Paul then writes his letter to the Ephesians, who were young believers in Jesus as Messiah, summarizing the historical understanding of this word and concept for both Gentiles and Jews. “Remember that you were … separate from Christ, excluded from the commonwealth of Israel, and strangers to the covenant of promise, having no hope and without God in the world,” (Ephesians 2:12, NASB).

Everyone who does not believe in Jesus–those who are still rebelling, dismissing, refusing His offer of salvation—are strangers and aliens. They are all outside the family of God.
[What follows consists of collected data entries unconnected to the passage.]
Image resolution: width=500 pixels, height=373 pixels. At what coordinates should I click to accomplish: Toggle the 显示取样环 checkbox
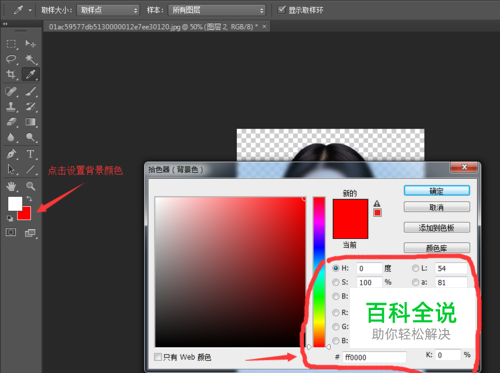[x=282, y=10]
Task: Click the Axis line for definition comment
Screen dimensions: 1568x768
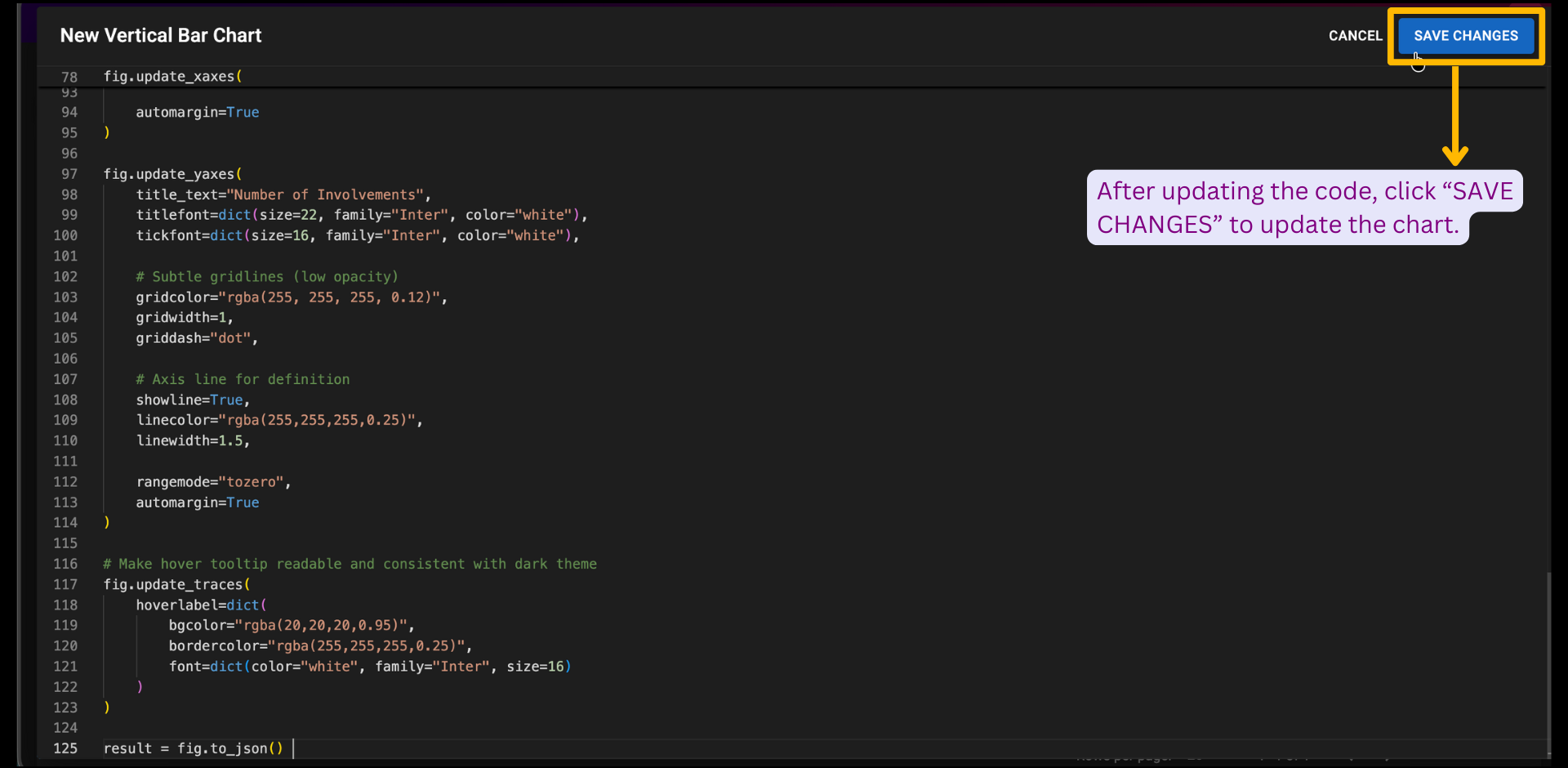Action: [x=242, y=379]
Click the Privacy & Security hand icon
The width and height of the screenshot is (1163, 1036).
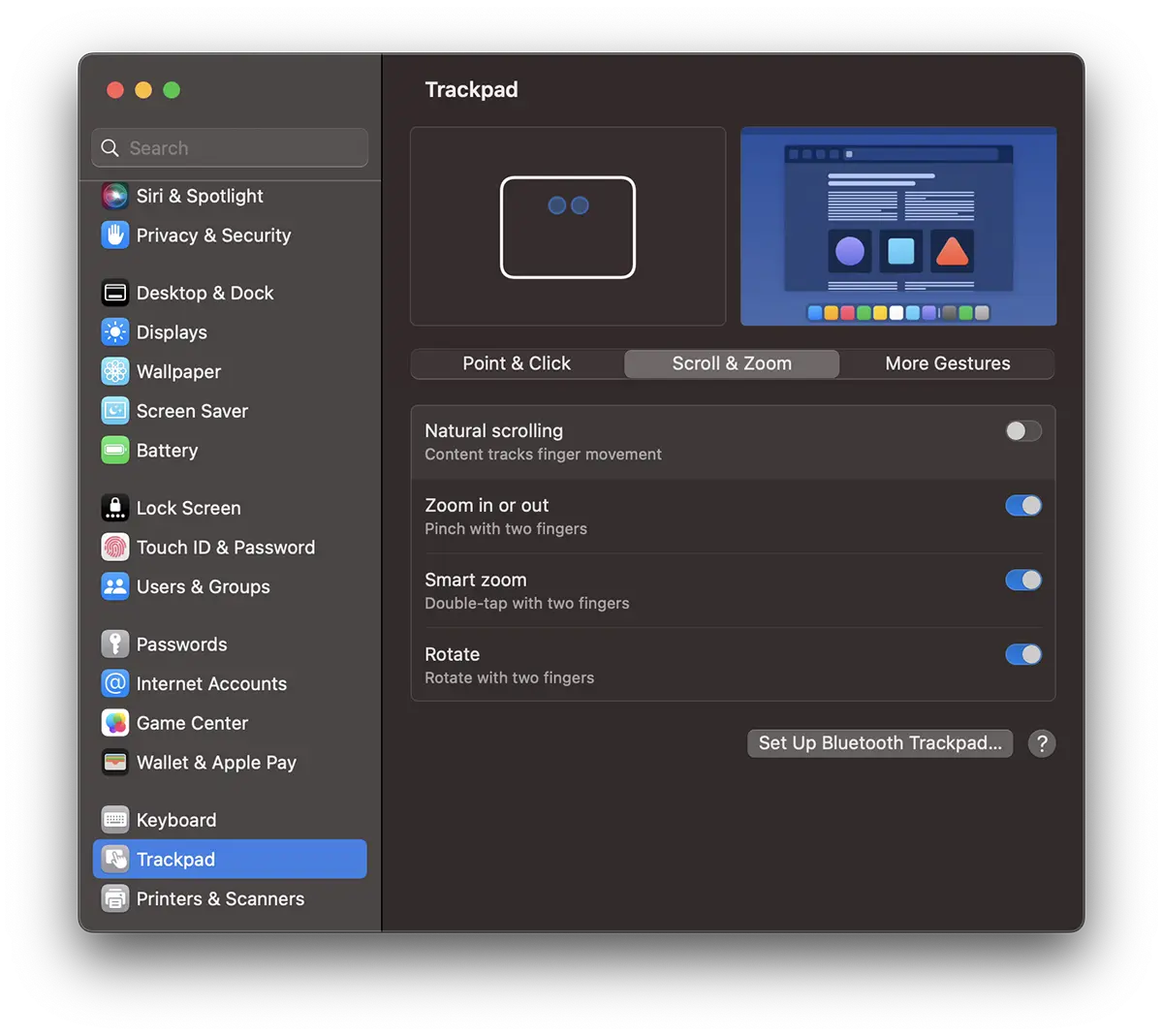115,235
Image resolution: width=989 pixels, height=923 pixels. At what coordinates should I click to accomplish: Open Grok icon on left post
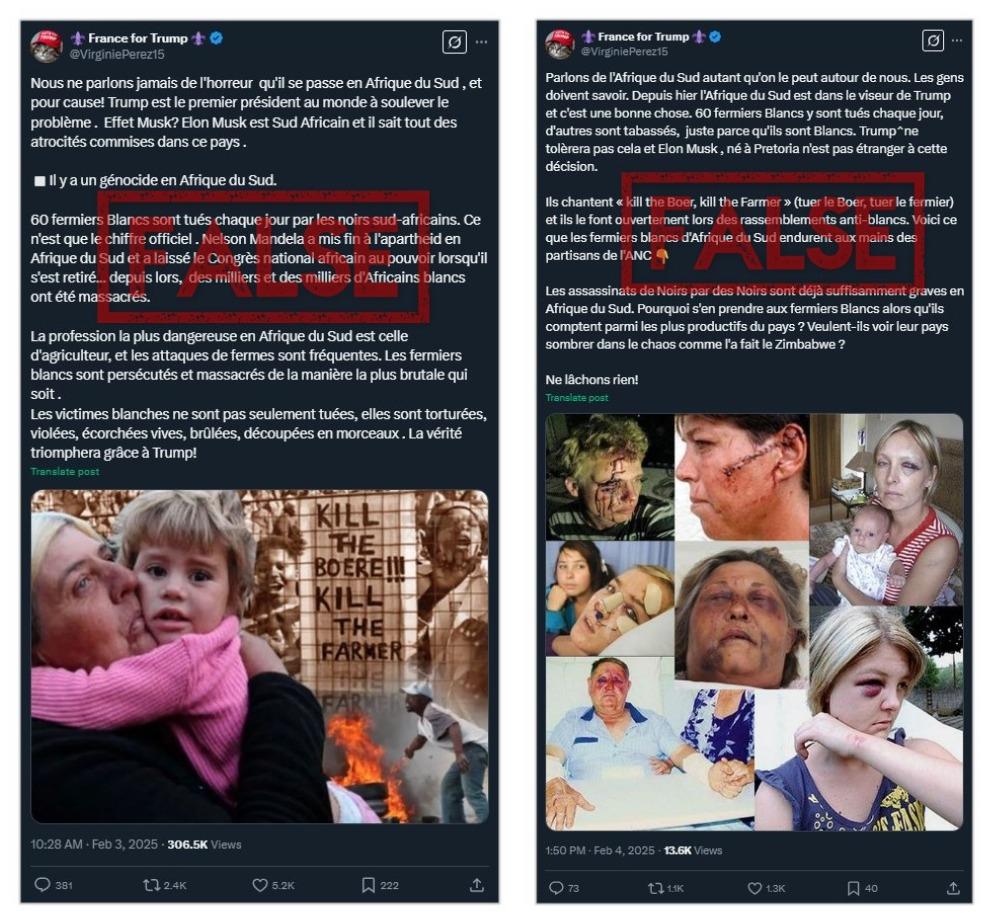(454, 42)
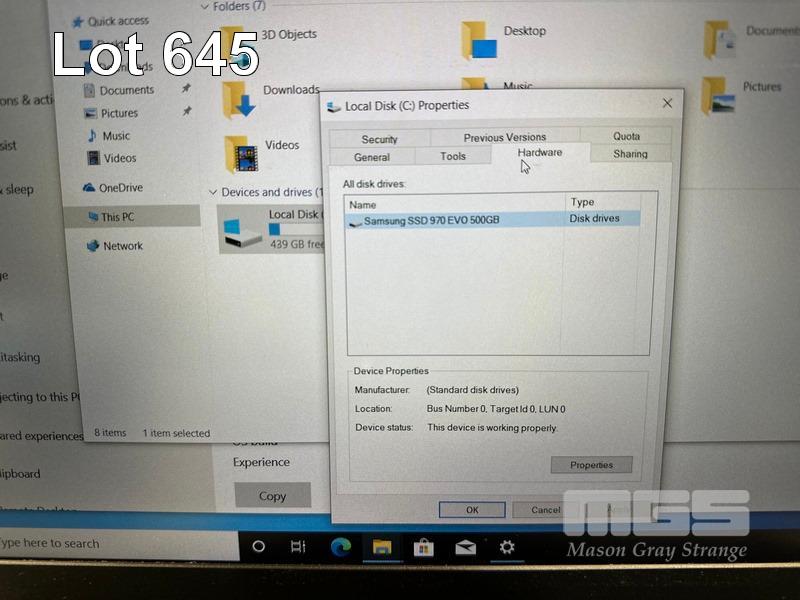
Task: Switch to the General tab
Action: click(372, 157)
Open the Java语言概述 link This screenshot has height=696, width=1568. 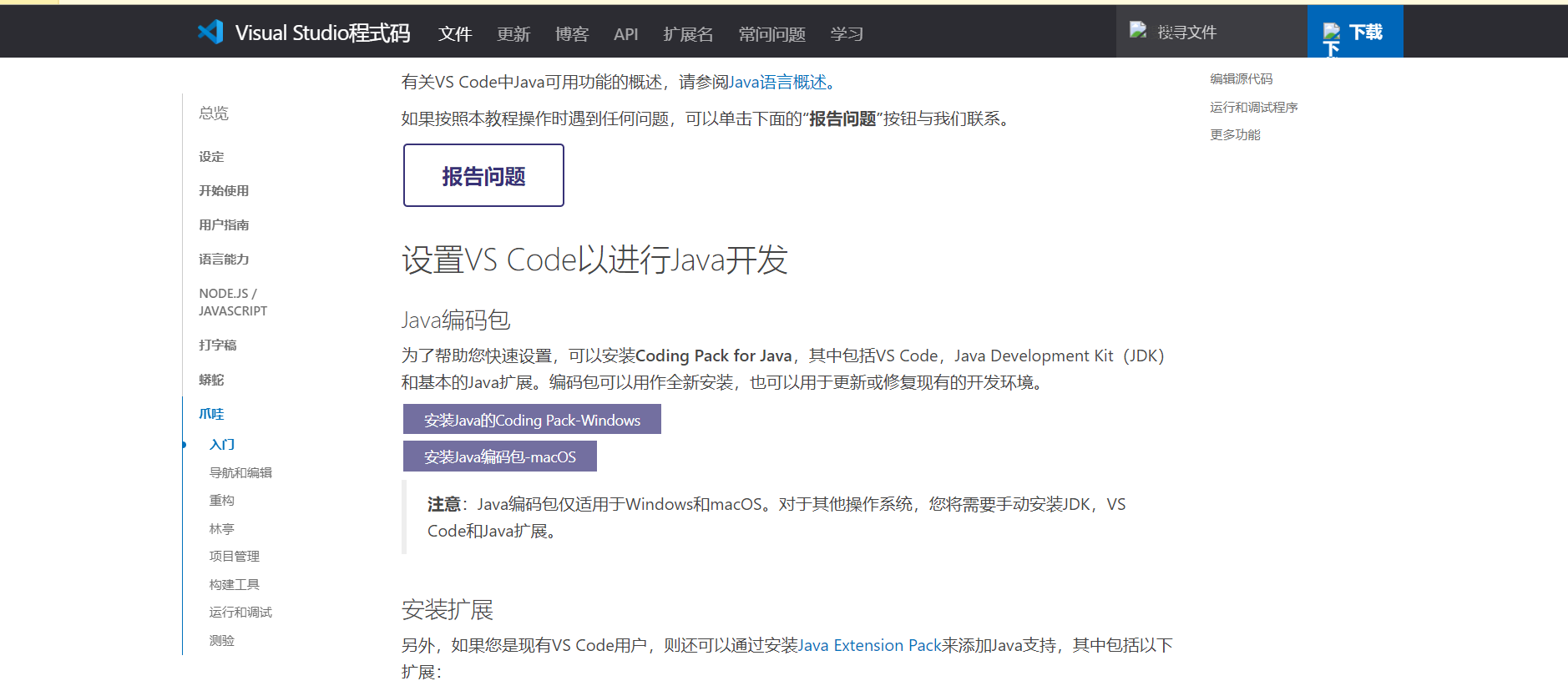(x=777, y=82)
So then,” Paul concludes this chapter of the letter, “you are no longer strangers and aliens, but you are fellow citizens with the saints, and are of God’s household …” And I want to add lots of exclamation marks and emojis of praise hands and celebratory symbols.

What a wonder that I have been chosen to belong to God’s household, and even more to be called His daughter.

This story is the essence of all we celebrate when we give thanks on Thanksgiving Day.

This is the story wrapped up in the Babe in the manger.

This is the story we exult in at Easter.

One day we will fall on our faces before Him when we see Him face to face. And He will lift us up and smile and say, “Welcome Home, my child.”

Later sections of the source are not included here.